101510 smurfit stone

Smurfit-Stone Container Corp.'s Frenchtown mill site is shown in December 2009.

Frenchtown's shuttered paper mill will be sold for scrap, a Smurfit-Stone Container Corp. official confirmed on Friday.

"We have a signed purchase agreement," said Ron Megna, the company's assistant general counsel. "We're in the process of removing some of the equipment that's there to some of our other mills, relocating it. The remainder will all be sold to the buyer."

The buyer is MLR Investments LLC, an affiliate of Ralston Investments of Portland, Ore. Calls to the company's Portland office were not accepted by an overfilled answering machine.

In an e-mail, Megna said "the buyer intends to demo(lish) the mill and salvage what materials it can. This buyer may also sell parts of the paper machines and the power equipment which remain on site, but they do not intend to undertake any manufacturing operations on the site."

The e-mail also noted that MLR and Ralston Investments have a 10-year non-compete restriction prohibiting them from conducting any papermaking operations at the Frenchtown millsite - or from selling the property to anyone who might resume papermaking.

The sale to MLR is expected to close in late March or April, Megna said.

Ralston Investments has shown previous interest in abandoned mills, including the Abitibi-Consolidated newsprint mill in Steilacoom, Wash., which had been in bankruptcy and closed in 2000. A bankruptcy court approved the sale to Ralston, and the company tore down parts of the mill. Speculation then focused on the possible development of the 53-acre site as multi-family residential housing.


On Dec. 14, 2009, Smurfit announced its plan to permanently close the Frenchtown linerboard plant. The last papermaking shift came less than a month later, and more than 400 workers had lost their jobs by February 2010.

Friday's confirmation that the mill site has been sold for scrap - not for continued industrial use - was met with dismay by Missoula officials.

"It's a big disappointment," said Dick King of the Missoula Area Economic Development Corp. "They are a salvage company. They're selling it for scrap steel."

King said there had been talks with at least 10 investors interested in using the plant for some kind of biofuel or alternative energy production.

"If they're going to buy it, maybe we can add value before they scrap it," King said. "We're willing to talk to anyone who ends up buying it. All the infrastructure is in place. The investment to gear that up for biofuel production is much less than starting in a green field."

Missoula County Commissioner Jean Curtiss wondered what will happen to the rest of the mill property. In addition to the industrial production structures, Smurfit-Stone Container owns 3,200 acres along the Clark Fork River that has been leased for grazing and farming. It also owns water rights that were used to feed settling ponds and other water needs.

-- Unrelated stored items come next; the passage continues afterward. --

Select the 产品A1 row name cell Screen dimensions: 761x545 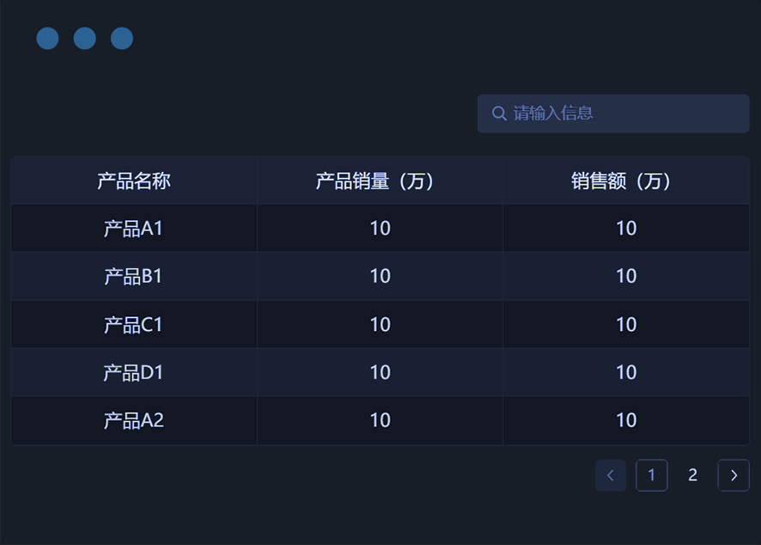tap(134, 229)
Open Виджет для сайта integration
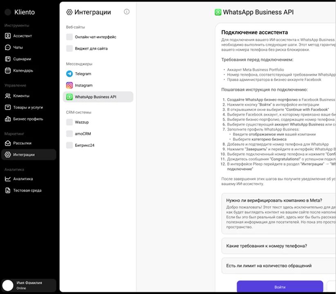This screenshot has height=294, width=336. [x=91, y=49]
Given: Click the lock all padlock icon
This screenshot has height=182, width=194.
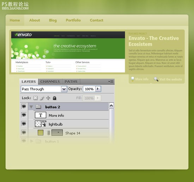Looking at the screenshot, I should point(54,98).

"We also have concerns about possible dioxin (a hazardous chemical) in some ponds," Curtiss said. "We'll just have to figure out what the future use will be out there."

Neither officials of Smurfit nor Ralston Investments could be reached Friday to answer the commissioner's concerns.


Megna did confirm that Smurfit-Stone is also selling its shuttered plant in Ontonagon, Mich., to American Iron and Metal LP. That deal also will involve demolishing and salvaging the plant's materials.

In an e-mail, Megna said:

"We now have fully executed sale agreements for the Ontonagon and Missoula mills. The Ontonagon mill buyer is American Iron & Metal LP, an affiliate of American Iron & Metal Co. Inc. This buyer intends to demo the mill and salvage what materials it can. They may sell parts of the paper machines which are still on site, but no manufacturing operations will be conducted on site.

"There is a five-year non-compete restriction on the buyer which prohibits the buyer from conducting papermaking operations on the site and from selling to any entity which intends to conduct papermaking operations at the site. This sale will close within the next 10 days."

The Missoula buyer, he wrote, "has a 10-year non-compete restriction similar to the one described above. This sale is tentatively scheduled to close March 31, but closing may be extended to allow us more time to remove the equipment which we are relocating to other mills."

Megna said the Missoula and Ontonagon sales will have no effect on the larger merger of Smurfit-Stone Container and competitor Rock-Tenn Co., a Georgia-based packaging manufacturer.

"That's still going through the process of SEC review and approval of the documents that are going to be filed for the acquisition," Megna said. A shareholder vote must also approve the deal.